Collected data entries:

________________

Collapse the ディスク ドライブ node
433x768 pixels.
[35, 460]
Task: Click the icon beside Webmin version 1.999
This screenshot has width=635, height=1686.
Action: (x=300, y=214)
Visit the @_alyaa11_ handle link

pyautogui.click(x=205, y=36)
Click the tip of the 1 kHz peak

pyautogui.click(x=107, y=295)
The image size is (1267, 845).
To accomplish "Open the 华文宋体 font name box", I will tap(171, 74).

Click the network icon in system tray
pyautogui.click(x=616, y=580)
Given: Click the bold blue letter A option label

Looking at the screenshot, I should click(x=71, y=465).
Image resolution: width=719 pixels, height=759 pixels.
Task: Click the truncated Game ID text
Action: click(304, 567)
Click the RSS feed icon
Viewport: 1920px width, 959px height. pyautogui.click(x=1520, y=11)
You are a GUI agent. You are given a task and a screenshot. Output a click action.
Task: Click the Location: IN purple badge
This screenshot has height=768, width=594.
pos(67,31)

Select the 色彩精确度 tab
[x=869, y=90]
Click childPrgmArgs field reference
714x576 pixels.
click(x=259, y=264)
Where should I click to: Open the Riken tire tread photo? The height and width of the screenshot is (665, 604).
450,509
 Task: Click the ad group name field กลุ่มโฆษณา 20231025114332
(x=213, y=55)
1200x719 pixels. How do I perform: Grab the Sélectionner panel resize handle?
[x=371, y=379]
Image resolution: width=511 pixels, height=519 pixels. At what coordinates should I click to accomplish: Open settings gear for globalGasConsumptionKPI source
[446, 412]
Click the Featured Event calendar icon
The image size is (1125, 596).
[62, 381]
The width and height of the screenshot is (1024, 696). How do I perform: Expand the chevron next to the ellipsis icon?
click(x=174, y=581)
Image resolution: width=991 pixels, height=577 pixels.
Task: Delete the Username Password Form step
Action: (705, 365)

________________

_Problem to work on_
Without altering a single word, reproduce the entries above.

_Written solution_
Collapse the ディスク ドライブ node
433x768 pixels.
[35, 460]
Task: Click the icon beside Webmin version 1.999
This screenshot has width=635, height=1686.
Action: (x=300, y=214)
Visit the @_alyaa11_ handle link

pyautogui.click(x=205, y=36)
Click the tip of the 1 kHz peak

pyautogui.click(x=107, y=295)
The image size is (1267, 845).
To accomplish "Open the 华文宋体 font name box", I will tap(171, 74).

Click the network icon in system tray
pyautogui.click(x=616, y=580)
Given: Click the bold blue letter A option label

Looking at the screenshot, I should click(x=71, y=465).
Image resolution: width=719 pixels, height=759 pixels.
Task: Click the truncated Game ID text
Action: click(304, 567)
Click the RSS feed icon
Viewport: 1920px width, 959px height. pyautogui.click(x=1520, y=11)
You are a GUI agent. You are given a task and a screenshot. Output a click action.
Task: Click the Location: IN purple badge
This screenshot has height=768, width=594.
pos(67,31)

Select the 色彩精确度 tab
[x=869, y=90]
Click childPrgmArgs field reference
714x576 pixels.
click(x=259, y=264)
Where should I click to: Open the Riken tire tread photo? The height and width of the screenshot is (665, 604).
450,509
 Task: Click the ad group name field กลุ่มโฆษณา 20231025114332
(x=213, y=55)
1200x719 pixels. How do I perform: Grab the Sélectionner panel resize handle?
[x=371, y=379]
Image resolution: width=511 pixels, height=519 pixels. At what coordinates should I click to accomplish: Open settings gear for globalGasConsumptionKPI source
[446, 412]
Click the Featured Event calendar icon
The image size is (1125, 596).
[62, 381]
The width and height of the screenshot is (1024, 696). How do I perform: Expand the chevron next to the ellipsis icon?
click(x=174, y=581)
Image resolution: width=991 pixels, height=577 pixels.
Task: Delete the Username Password Form step
Action: (705, 365)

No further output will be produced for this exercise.